» **What the task requires**
Copy every line of the records below word for word.

» **Data provided**
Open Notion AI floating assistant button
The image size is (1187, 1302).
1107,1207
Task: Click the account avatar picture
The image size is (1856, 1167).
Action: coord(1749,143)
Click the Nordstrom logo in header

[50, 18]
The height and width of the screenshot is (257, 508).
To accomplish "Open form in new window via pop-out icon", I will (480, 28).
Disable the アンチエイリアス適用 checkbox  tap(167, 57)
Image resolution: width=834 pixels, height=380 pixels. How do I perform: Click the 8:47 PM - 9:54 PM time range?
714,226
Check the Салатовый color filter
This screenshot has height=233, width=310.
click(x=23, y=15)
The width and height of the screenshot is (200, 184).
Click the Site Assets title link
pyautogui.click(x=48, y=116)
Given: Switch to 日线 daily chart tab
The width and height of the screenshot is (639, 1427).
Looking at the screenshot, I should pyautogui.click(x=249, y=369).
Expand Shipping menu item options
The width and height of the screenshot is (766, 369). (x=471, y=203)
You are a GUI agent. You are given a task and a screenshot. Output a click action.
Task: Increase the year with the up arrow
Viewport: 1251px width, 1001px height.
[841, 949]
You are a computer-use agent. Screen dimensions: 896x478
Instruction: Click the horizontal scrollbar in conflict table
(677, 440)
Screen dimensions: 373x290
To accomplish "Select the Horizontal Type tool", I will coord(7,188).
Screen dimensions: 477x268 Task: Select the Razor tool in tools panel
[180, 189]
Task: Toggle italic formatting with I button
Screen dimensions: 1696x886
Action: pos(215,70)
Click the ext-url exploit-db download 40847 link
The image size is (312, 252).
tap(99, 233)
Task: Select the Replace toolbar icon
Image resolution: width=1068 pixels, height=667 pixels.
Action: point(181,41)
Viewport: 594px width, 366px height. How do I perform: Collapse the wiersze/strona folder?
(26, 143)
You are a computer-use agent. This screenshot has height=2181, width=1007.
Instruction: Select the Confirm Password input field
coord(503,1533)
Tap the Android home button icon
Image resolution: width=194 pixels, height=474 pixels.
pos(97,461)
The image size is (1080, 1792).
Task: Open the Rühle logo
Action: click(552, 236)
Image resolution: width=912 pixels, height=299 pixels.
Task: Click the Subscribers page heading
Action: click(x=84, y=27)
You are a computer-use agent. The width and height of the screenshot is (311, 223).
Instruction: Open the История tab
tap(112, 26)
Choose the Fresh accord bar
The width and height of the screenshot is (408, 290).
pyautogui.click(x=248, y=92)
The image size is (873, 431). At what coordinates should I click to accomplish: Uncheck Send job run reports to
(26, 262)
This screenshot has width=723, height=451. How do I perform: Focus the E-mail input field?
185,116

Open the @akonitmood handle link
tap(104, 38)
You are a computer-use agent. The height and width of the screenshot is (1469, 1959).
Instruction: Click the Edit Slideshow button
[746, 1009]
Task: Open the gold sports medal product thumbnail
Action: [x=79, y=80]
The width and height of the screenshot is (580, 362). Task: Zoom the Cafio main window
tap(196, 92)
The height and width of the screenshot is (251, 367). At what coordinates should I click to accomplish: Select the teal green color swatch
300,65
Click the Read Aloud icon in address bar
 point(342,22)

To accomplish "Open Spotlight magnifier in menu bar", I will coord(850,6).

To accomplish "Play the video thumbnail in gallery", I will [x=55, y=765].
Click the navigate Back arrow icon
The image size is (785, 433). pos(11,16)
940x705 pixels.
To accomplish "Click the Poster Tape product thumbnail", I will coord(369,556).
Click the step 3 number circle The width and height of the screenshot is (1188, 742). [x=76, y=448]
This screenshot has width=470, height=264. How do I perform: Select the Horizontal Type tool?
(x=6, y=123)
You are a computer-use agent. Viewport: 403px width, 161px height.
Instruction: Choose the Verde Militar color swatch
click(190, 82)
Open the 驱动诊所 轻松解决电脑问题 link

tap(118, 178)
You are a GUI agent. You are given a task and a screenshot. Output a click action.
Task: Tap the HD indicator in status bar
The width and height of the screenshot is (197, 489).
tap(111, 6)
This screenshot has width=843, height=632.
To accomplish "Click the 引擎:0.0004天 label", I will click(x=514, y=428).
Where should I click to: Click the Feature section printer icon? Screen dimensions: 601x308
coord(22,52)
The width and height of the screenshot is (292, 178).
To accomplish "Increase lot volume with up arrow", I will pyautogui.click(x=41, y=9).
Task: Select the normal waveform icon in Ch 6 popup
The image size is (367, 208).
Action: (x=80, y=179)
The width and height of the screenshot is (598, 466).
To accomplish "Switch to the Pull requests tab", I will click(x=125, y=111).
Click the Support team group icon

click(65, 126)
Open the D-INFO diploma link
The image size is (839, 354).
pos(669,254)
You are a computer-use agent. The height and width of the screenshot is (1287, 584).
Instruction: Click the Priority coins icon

» **Solved problem**
Open Notion AI floating assistant button
The image size is (1187, 1302).
1107,1207
Task: Click the account avatar picture
The image size is (1856, 1167).
Action: coord(1749,143)
Click the Nordstrom logo in header

[50, 18]
The height and width of the screenshot is (257, 508).
To accomplish "Open form in new window via pop-out icon", I will (480, 28).
Disable the アンチエイリアス適用 checkbox  tap(167, 57)
Image resolution: width=834 pixels, height=380 pixels. How do I perform: Click the 8:47 PM - 9:54 PM time range?
714,226
Check the Салатовый color filter
This screenshot has height=233, width=310.
click(x=23, y=15)
The width and height of the screenshot is (200, 184).
Click the Site Assets title link
pyautogui.click(x=48, y=116)
Given: Switch to 日线 daily chart tab
The width and height of the screenshot is (639, 1427).
Looking at the screenshot, I should pyautogui.click(x=249, y=369).
Expand Shipping menu item options
The width and height of the screenshot is (766, 369). (x=471, y=203)
You are a GUI agent. You are given a task and a screenshot. Output a click action.
Task: Increase the year with the up arrow
Viewport: 1251px width, 1001px height.
[841, 949]
You are a computer-use agent. Screen dimensions: 896x478
Instruction: Click the horizontal scrollbar in conflict table
(677, 440)
Screen dimensions: 373x290
To accomplish "Select the Horizontal Type tool", I will coord(7,188).
Screen dimensions: 477x268 Task: Select the Razor tool in tools panel
[180, 189]
Task: Toggle italic formatting with I button
Screen dimensions: 1696x886
Action: pos(215,70)
Click the ext-url exploit-db download 40847 link
The image size is (312, 252).
tap(99, 233)
Task: Select the Replace toolbar icon
Image resolution: width=1068 pixels, height=667 pixels.
Action: point(181,41)
Viewport: 594px width, 366px height. How do I perform: Collapse the wiersze/strona folder?
(26, 143)
You are a computer-use agent. This screenshot has height=2181, width=1007.
Instruction: Select the Confirm Password input field
coord(503,1533)
Tap the Android home button icon
Image resolution: width=194 pixels, height=474 pixels.
pos(97,461)
The image size is (1080, 1792).
Task: Open the Rühle logo
Action: click(552, 236)
Image resolution: width=912 pixels, height=299 pixels.
Task: Click the Subscribers page heading
Action: click(x=84, y=27)
You are a computer-use agent. The width and height of the screenshot is (311, 223).
Instruction: Open the История tab
tap(112, 26)
Choose the Fresh accord bar
The width and height of the screenshot is (408, 290).
pyautogui.click(x=248, y=92)
The image size is (873, 431). At what coordinates should I click to accomplish: Uncheck Send job run reports to
(26, 262)
This screenshot has width=723, height=451. How do I perform: Focus the E-mail input field?
185,116

Open the @akonitmood handle link
tap(104, 38)
You are a computer-use agent. The height and width of the screenshot is (1469, 1959).
Instruction: Click the Edit Slideshow button
[746, 1009]
Task: Open the gold sports medal product thumbnail
Action: [x=79, y=80]
The width and height of the screenshot is (580, 362). Task: Zoom the Cafio main window
tap(196, 92)
The height and width of the screenshot is (251, 367). At what coordinates should I click to accomplish: Select the teal green color swatch
300,65
Click the Read Aloud icon in address bar
 point(342,22)

To accomplish "Open Spotlight magnifier in menu bar", I will coord(850,6).

To accomplish "Play the video thumbnail in gallery", I will [x=55, y=765].
Click the navigate Back arrow icon
The image size is (785, 433). pos(11,16)
940x705 pixels.
To accomplish "Click the Poster Tape product thumbnail", I will coord(369,556).
Click the step 3 number circle The width and height of the screenshot is (1188, 742). [x=76, y=448]
This screenshot has width=470, height=264. How do I perform: Select the Horizontal Type tool?
(x=6, y=123)
You are a computer-use agent. Viewport: 403px width, 161px height.
Instruction: Choose the Verde Militar color swatch
click(190, 82)
Open the 驱动诊所 轻松解决电脑问题 link

tap(118, 178)
You are a GUI agent. You are given a task and a screenshot. Output a click action.
Task: Tap the HD indicator in status bar
The width and height of the screenshot is (197, 489).
tap(111, 6)
This screenshot has width=843, height=632.
To accomplish "Click the 引擎:0.0004天 label", I will click(x=514, y=428).
Where should I click to: Click the Feature section printer icon? Screen dimensions: 601x308
coord(22,52)
The width and height of the screenshot is (292, 178).
To accomplish "Increase lot volume with up arrow", I will pyautogui.click(x=41, y=9).
Task: Select the normal waveform icon in Ch 6 popup
The image size is (367, 208).
Action: (x=80, y=179)
The width and height of the screenshot is (598, 466).
To accomplish "Switch to the Pull requests tab", I will click(x=125, y=111).
Click the Support team group icon

click(65, 126)
Open the D-INFO diploma link
The image size is (839, 354).
pos(669,254)
You are a computer-use agent. The height and width of the screenshot is (1287, 584).
Instruction: Click the Priority coins icon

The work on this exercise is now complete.